== TEXTE À LIRE ==

******

L’Europe, laboratoire des transitions solidaires
En Europe, plusieurs initiatives sont déjà à l’œuvre pour mener, avec les plus modestes, une transition équitable. Tour d'horizon des solutions.
Précarité énergétique : un projet de coopération européenne
« Si elle n’a pas partout une définition réglementaire, la précarité énergétique est bien présente dans tous les pays d’Europe » souligne Hugo Weisbecker, responsable de la branche coopération européenne et innovation d’Enercoop, les coopératives d’énergie renouvelable citoyenne et solidaire. Depuis 2021, avec son partenaire Énergie Solidaire et une dizaine d’acteurs coopératifs de l’énergie et universitaire, parmi lesquels les anglais de Repowering, les écossais d’ALIenergy, les portugais de Coopérnico, les coopératives croates de ZEZ ou encore les français des 7 vents, Enercoop participe au programme européen CEES, pour «Community Energy for Energy solidarity ». « L’idée est que nous examinions ensemble les solutions mises en œuvre, par les uns et les autres, pour nous doter d’une boîte à outils de la lutte contre la précarité énergétique qui devrait prendre, d’ici mai 2024, la forme d’un guide » explique Hugo Weisbecker. Par exemple, des micro-dons collectés par Energie Solidaire auprès des consommateurs d’électricité financent des associations qui accompagnent les ménages en précarité énergétique dans leur projet de réalisation de rénovation globale et performante de leurs passoires thermiques. Grâce au projet, en Croatie des donations recueillies par les coopératives servent à distribuer des kits favorisant les économies d’énergie pour des publics précaires (joints d’isolation pour portes et fenêtres, ampoules basse consommation…). Côté Enercoop, une expérimentation est en cours pour identifier les ménages en situation de précarité énergétique et les accompagner pour les aider à bénéficier des dispositifs d’aide existants. « Au-delà des actions mises en œuvre, nous analysons aussi les contextes réglementaires et la fiscalité afin de faire des recommandations à la Commission européenne pour lever les barrières et encourager les meilleures pratiques » conclut Hugo Weisbecker.
À Athènes, le solaire solidaire
Fournir aux plus pauvres une énergie gratuite. Voici le pari d’Hyperion, une communauté énergétique solaire, née en 2019 à Athènes.
« Les membres de notre communauté énergétique, ne se contentent pas d’investir dans un parc solaire de 500 kWc pour déduire l’électricité produite de leur consommation. Ils acceptent aussi de contribuer au paiement de la facture énergétique d’une dizaine de foyers en grande difficulté que nous sommes en train d’identifier avec la branche grecque d’ActionAid » explique Chris Vrettos, co-fondateur d’Hyperion. Ces ménages dont la facture énergétique sera totalement prise en charge par la coopérative, bénéficieront aussi d’un accompagnement pour parvenir à maitriser leur consommation. Chris Vrettos compte bien embarquer d’autres communautés énergétiques dans l’aventure et prévoit déjà d’aider des ménages bien au-delà d’Athènes. « En tant que membre du réseau européen REScoop et du programme SCCALE 203050, nous souhaitons démontrer que notre solution est largement reproductible ! » s’enthousiasme t-il.

******

== DONNÉES FOURNIES ==
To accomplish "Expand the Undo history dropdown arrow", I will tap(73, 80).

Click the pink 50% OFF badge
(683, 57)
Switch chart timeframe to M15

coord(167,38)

******

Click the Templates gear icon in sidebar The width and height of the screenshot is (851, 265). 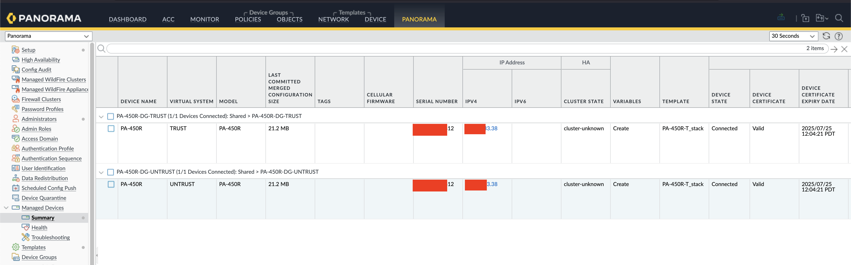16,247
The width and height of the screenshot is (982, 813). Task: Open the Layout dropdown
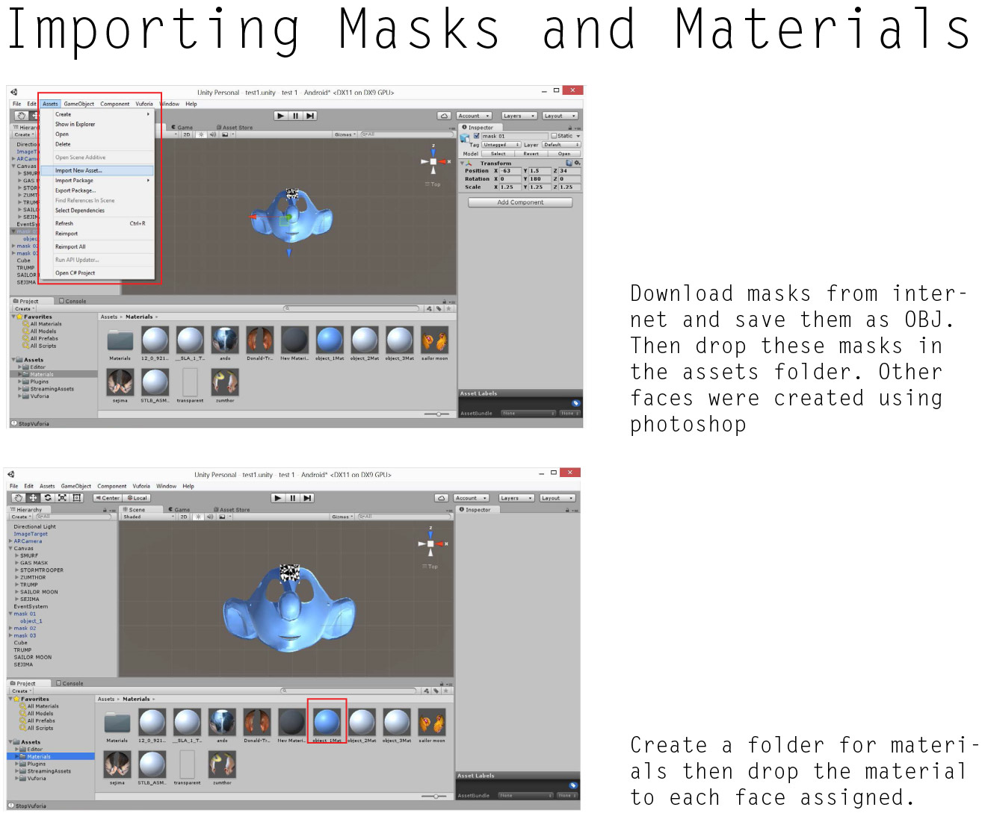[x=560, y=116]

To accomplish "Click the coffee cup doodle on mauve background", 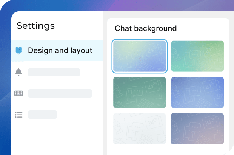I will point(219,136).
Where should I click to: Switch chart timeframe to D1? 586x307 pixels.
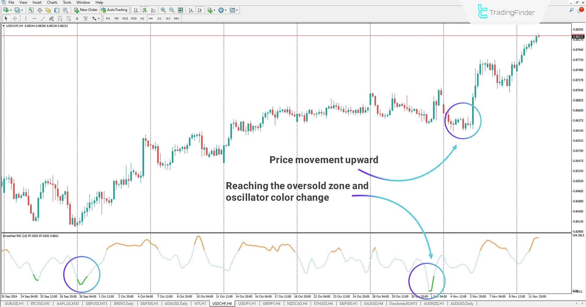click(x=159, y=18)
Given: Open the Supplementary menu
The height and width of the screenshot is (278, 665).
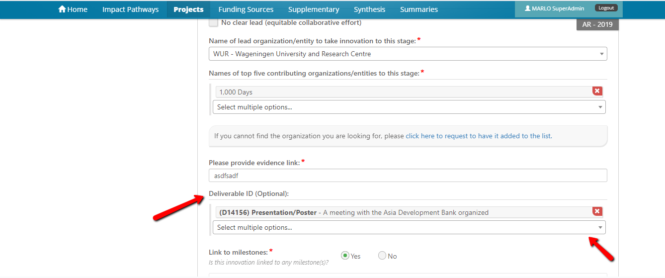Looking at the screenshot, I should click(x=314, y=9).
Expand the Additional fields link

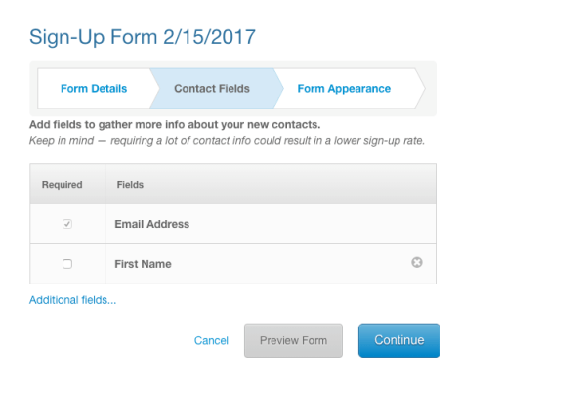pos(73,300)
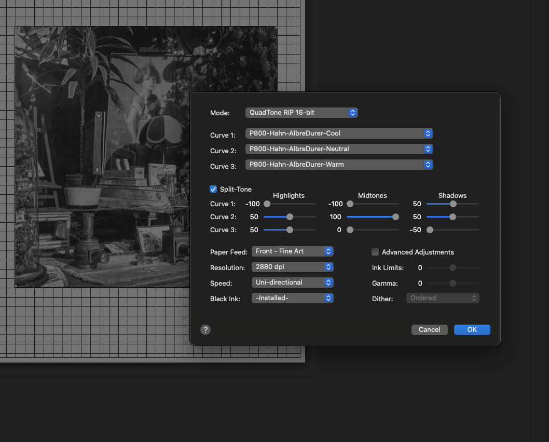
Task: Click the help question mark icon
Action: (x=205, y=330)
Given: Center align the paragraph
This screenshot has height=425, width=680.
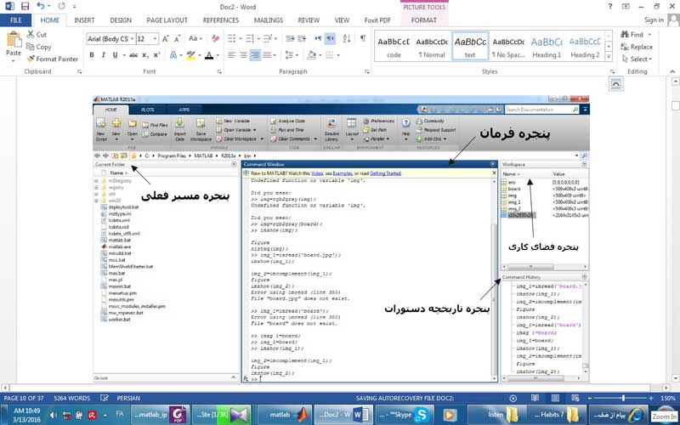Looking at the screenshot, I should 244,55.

******

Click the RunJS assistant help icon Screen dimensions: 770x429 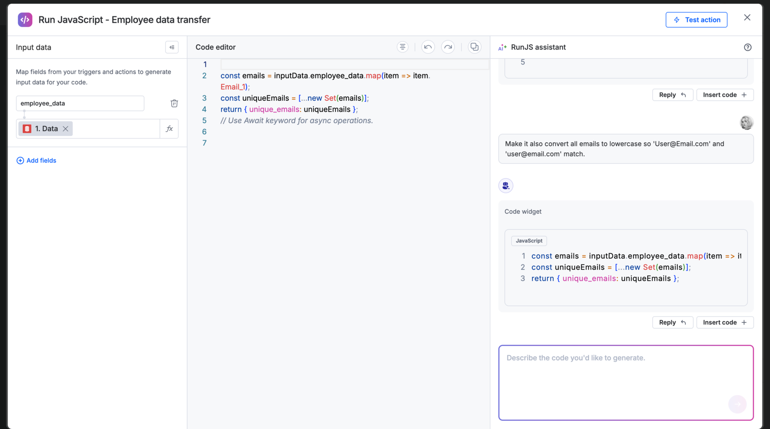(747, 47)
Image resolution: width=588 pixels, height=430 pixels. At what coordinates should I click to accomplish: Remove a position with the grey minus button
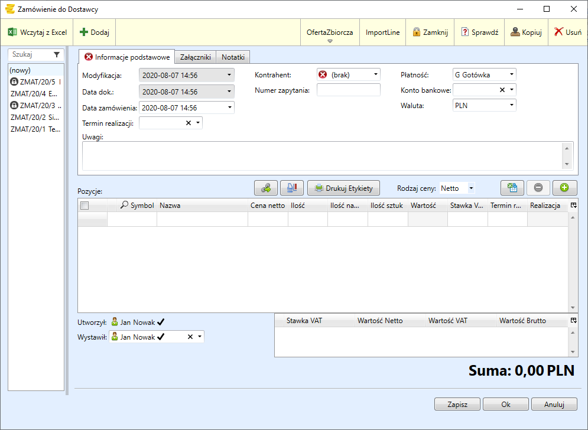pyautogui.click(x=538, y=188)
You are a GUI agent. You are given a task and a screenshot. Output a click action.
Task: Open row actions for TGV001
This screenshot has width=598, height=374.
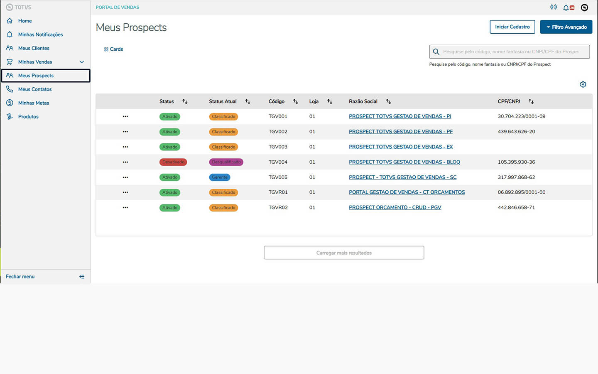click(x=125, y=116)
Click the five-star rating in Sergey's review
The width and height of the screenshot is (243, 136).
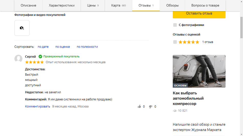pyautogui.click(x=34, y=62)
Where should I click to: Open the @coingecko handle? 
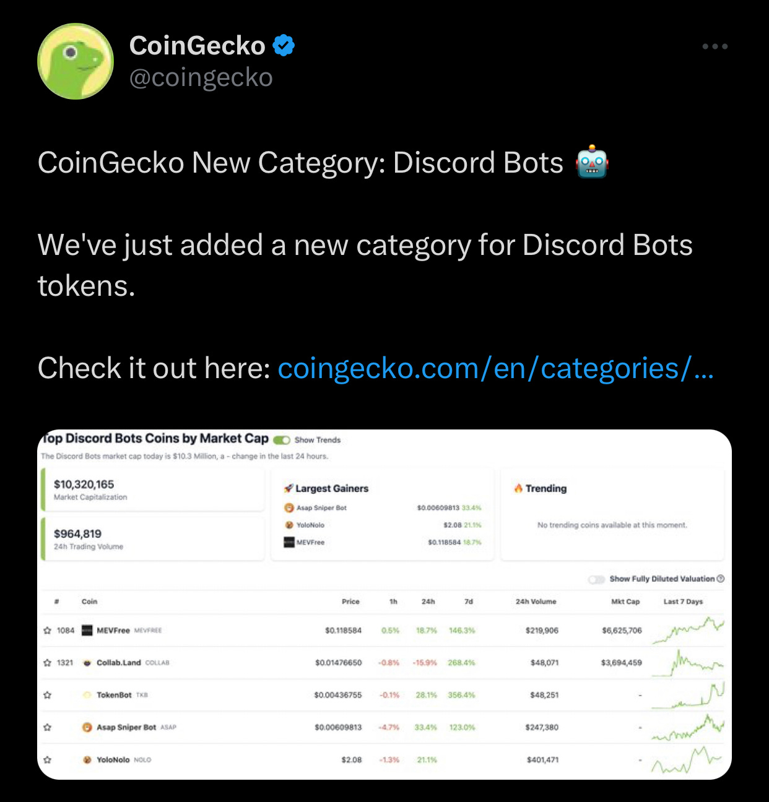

******

== VOTRE OBJECTIF ==
Recopiez fidèlement le passage du texte à lire qui commence par « L’Europe, laboratoire des » et se termine par « d'horizon des solutions. ». Les items n'ont aucun lien avec le texte à lire.

== RÉPONSE CI-DESSOUS ==
L’Europe, laboratoire des transitions solidaires
En Europe, plusieurs initiatives sont déjà à l’œuvre pour mener, avec les plus modestes, une transition équitable. Tour d'horizon des solutions.